Yesterday, Facebook founder Mark Zuckerberg defended the integrity of the news feed which has been under fire from social pundits who believed it played a key role in Trump’s victory. And now, the company is taking another major step to disable the use of ‘ethnic affinity’ as a criterion for housing, employment, or credit ad targeting on its platform.
For those unaware, Facebook after introducing major changes to its community guidelines with regard to content censorship got caught in allegations of racism. Today’s announcement comes on the heels of the recent ProPublica report which suggested the social media behemoth allowed advertisers to follow illegal advertising measures.
The company’s ad tool allowed them to exclude certain sections of the society – African American, Asian American, Hispanic and others – from their target audience.

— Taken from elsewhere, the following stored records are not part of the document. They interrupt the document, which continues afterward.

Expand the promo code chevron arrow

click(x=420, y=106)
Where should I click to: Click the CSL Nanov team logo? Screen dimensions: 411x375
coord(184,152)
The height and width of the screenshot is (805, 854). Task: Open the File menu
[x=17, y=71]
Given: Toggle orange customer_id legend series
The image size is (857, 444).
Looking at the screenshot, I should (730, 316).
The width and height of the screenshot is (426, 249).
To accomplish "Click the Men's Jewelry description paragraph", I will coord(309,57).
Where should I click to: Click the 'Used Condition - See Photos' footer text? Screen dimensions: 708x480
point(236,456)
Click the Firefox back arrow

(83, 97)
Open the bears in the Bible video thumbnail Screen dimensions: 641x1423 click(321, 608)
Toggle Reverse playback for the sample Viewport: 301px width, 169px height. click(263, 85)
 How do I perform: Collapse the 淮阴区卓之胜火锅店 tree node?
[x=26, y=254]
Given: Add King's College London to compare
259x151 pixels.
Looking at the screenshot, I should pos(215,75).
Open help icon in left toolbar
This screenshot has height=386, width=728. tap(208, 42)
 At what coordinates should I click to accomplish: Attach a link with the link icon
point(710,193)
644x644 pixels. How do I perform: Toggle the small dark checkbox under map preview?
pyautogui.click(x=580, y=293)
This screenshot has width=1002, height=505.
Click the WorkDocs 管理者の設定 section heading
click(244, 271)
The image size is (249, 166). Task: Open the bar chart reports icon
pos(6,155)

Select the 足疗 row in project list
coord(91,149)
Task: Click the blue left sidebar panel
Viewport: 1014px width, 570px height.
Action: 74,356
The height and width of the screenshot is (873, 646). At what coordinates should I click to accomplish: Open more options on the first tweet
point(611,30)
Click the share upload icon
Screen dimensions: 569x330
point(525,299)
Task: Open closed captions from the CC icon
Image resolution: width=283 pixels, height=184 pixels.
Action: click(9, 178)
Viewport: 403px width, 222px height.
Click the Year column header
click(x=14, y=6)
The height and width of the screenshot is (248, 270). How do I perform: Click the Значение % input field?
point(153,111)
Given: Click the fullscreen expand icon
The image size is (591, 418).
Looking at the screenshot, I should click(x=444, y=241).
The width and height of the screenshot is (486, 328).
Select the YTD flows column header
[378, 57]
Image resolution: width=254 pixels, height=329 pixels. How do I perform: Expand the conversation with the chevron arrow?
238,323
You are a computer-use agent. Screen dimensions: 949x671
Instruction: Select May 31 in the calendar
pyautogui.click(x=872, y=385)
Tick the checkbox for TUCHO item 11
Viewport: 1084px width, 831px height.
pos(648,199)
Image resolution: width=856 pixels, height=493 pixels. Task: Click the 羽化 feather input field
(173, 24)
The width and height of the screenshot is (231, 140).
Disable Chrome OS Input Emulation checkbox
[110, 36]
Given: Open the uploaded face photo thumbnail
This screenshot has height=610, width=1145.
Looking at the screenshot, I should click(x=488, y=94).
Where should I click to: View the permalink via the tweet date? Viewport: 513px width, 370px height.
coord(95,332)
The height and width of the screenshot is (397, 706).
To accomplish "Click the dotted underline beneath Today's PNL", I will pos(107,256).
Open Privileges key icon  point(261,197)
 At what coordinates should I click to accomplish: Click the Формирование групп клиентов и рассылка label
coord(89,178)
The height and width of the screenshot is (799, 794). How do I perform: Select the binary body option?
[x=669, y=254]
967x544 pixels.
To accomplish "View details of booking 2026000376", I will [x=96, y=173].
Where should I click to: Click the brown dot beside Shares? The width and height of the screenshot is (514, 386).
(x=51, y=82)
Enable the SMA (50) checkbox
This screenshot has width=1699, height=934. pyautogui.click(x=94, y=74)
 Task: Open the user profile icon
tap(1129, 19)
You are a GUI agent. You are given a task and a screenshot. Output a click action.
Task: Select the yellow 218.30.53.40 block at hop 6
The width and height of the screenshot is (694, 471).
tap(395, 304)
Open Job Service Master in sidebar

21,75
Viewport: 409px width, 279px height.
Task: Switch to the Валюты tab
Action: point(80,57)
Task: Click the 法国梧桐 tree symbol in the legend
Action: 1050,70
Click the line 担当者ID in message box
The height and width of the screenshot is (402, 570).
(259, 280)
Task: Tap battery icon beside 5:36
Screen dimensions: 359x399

This affinity marketing segment handed over immense power to the advertisers, who could discriminate against a particular section of the society.
The fears of this feature were further fueled by certain civil servants who believe that groups who’ve historically faced discrimination were prone to this targeting. But, the advertisers would no longer be able to do the same as Facebook has banned the ethnic categorization in certain areas — more prone to discrimination than others. Also, the company plans to remove any running ads that violate this new guideline.
Commenting on the decision, Erin Egan, Facebook’s VP, US Public Policy and Chief Privacy Officer says,
There are many non-discriminatory uses of our ethnic affinity solution in these areas, but we have decided that we can best guard against discrimination by suspending these types of ads.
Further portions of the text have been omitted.